The pill is commonly given in non-Catholic hospitals with the proviso, as stated by a Cook County Hospital spokeswoman, that “we use the morning-after pill only in rape and sexual assault cases.”
Of Catholic hospitals in the Chicago archdiocese contacted by the Tribune, three said they do offer the pill.
“Our philosophy is that the morning-after pill prevents (conception) if it is given early enough after the rape,” said Dr. Helene Connolly, chairman of the emergency medicine department at Mercy Hospital and Medical Center on the Near South Side.
She estimated that 60 rape victims are brought to Mercy each year, and most of them are given the pill.
Alexian Brothers Medical Center in Elk Grove Village and St.

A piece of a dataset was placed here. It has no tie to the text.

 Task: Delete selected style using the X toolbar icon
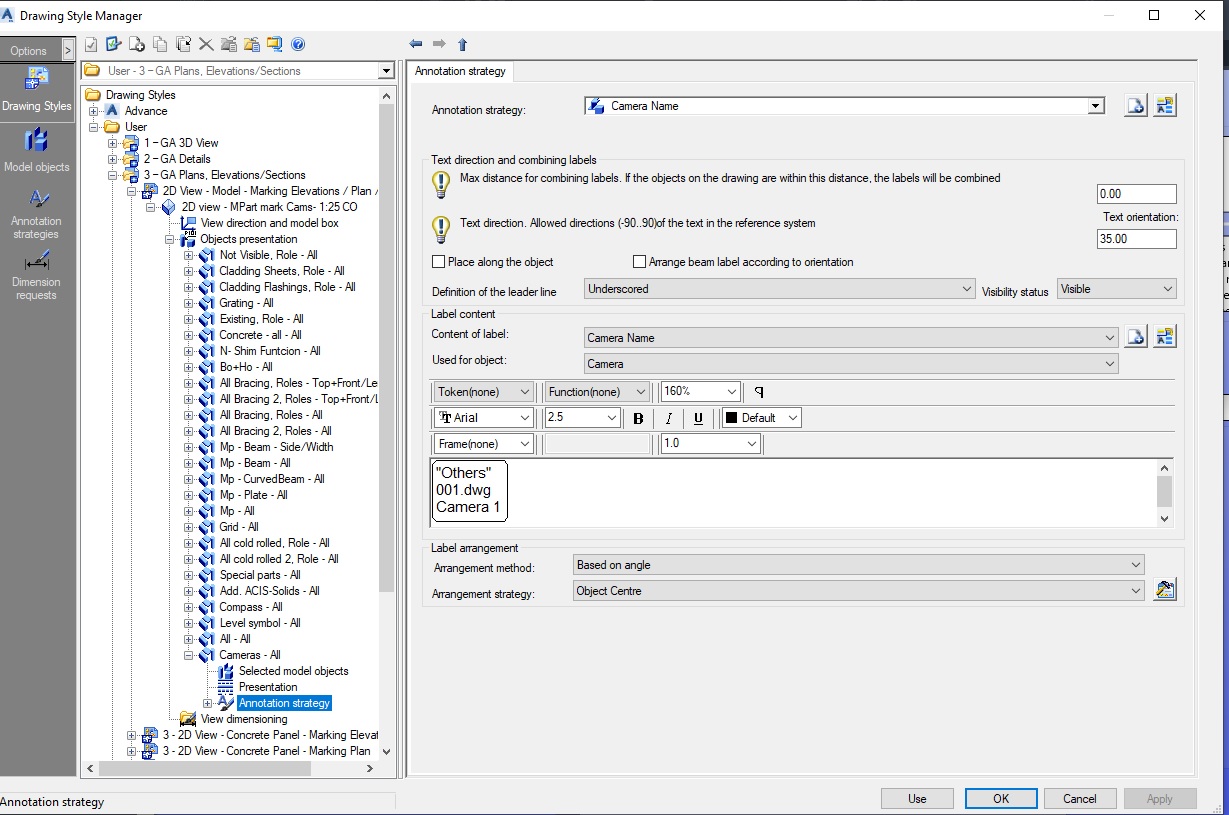[x=205, y=44]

Joseph Hospital and Health Care Center on the North Side said they offer the pill only as permitted by the archdiocesan guidelines.

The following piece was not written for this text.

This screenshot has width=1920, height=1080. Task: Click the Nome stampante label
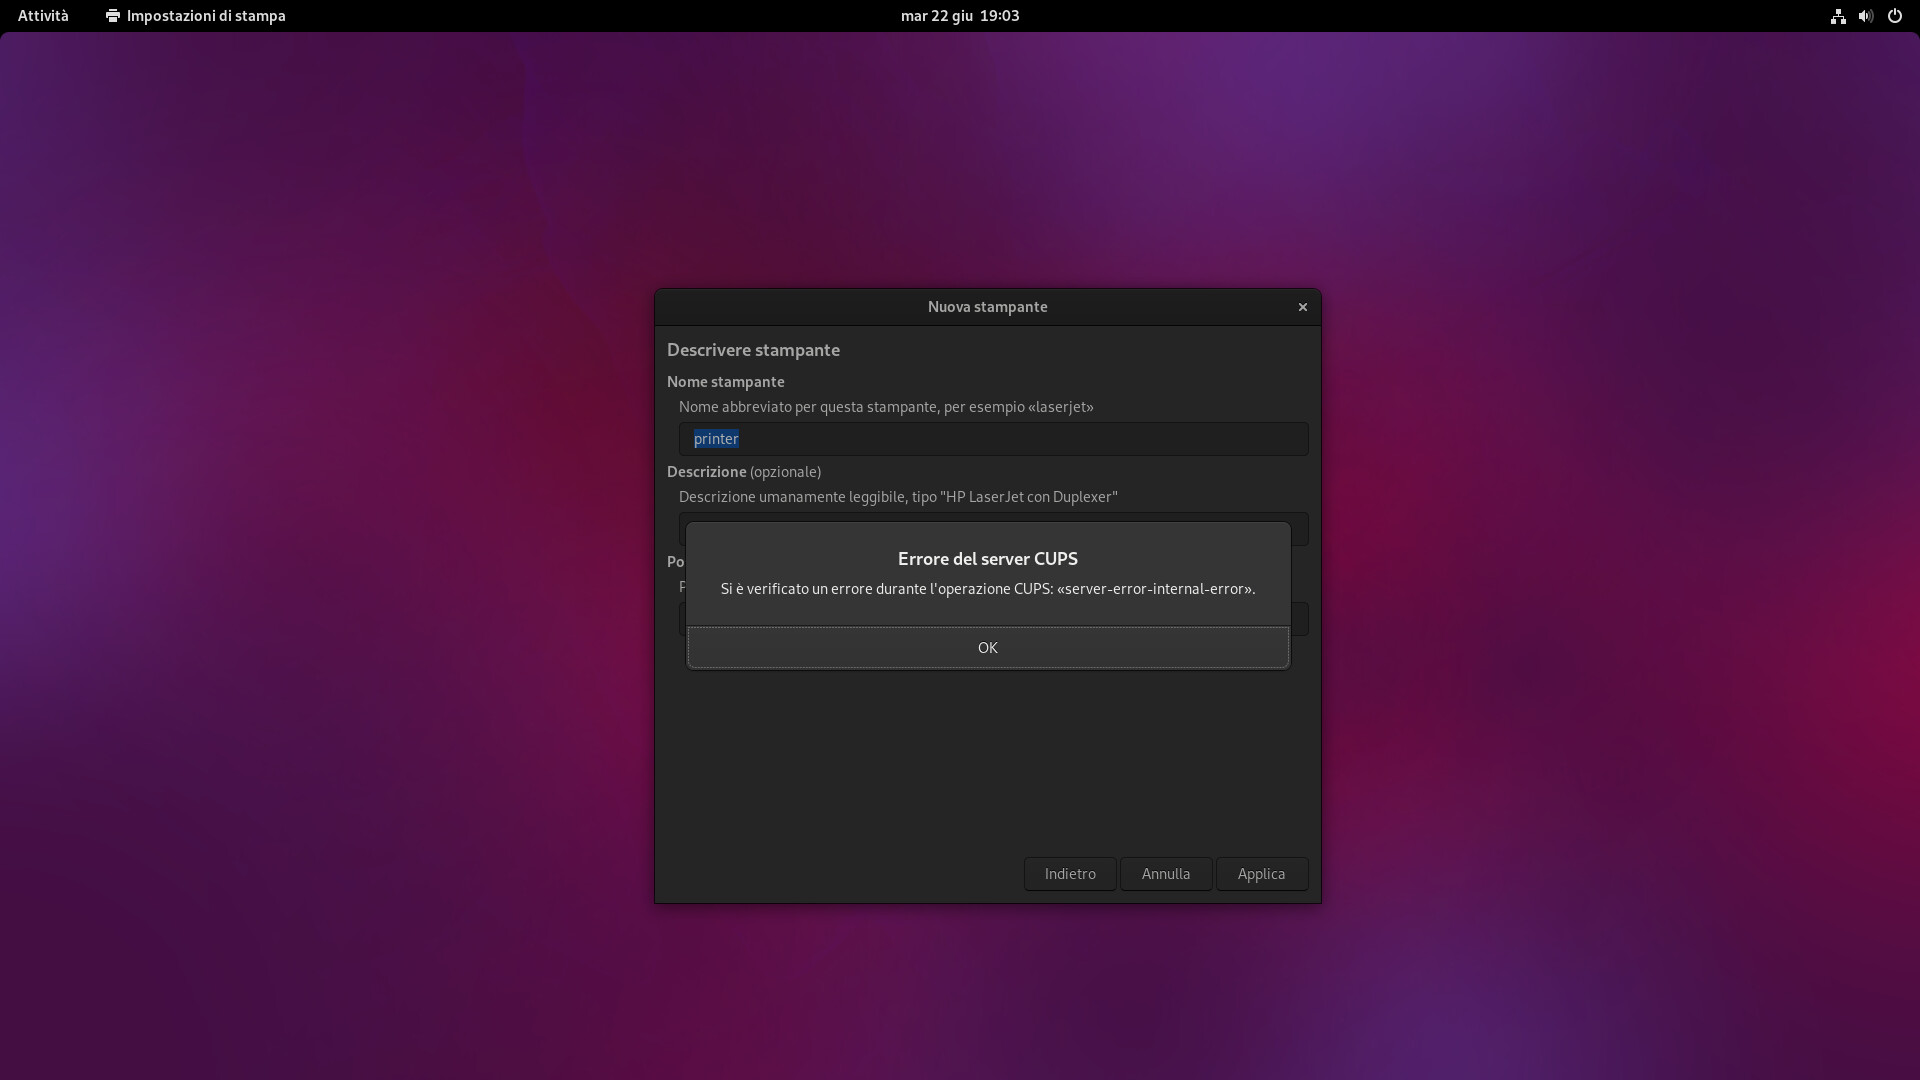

Loyola University Medical Center in Maywood does not offer the pill, but counsels patients on its availability, a spokeswoman said. “We’re trying not to have to split hairs on whether the egg is fertilized or not, and we don’t want to debate this issue each time we’re caring for a rape victim,” she said.
Dr. Eugene Diamond, chairman of the ethics committee at St. Francis Hospital and Health Center in Blue Island, said Catholic hospitals and most others in the Chicago area don’t offer morning-after pills.
But, he added, “there are probably individuals functioning in these and other Catholic hospitals who, exercising their own right of conscience, might offer the pill.”
In Peoria, Bishop Myers did not “just ferret this issue out,” said Monsignor Rohlfs.
“He began researching this in 1990, after a question that the pill might be problematic was asked by Peoria Catholic Social Services,” Rohlfs said.
By thrusting himself into the decision-making process, Myers has put his diocese into the spotlight of an issue that has vexed his church for many years.
Its intricacy was revealed again this week in a statement released by a leading theologian at the Vatican: Rev. Gino Concetti wrote that it is grounds for excommunication if a Catholic woman induces abortion by use of drugs.
However, he added, women who use the morning-after pill would not be excommunicated because it was impossible to know if an abortion had occurred in such cases.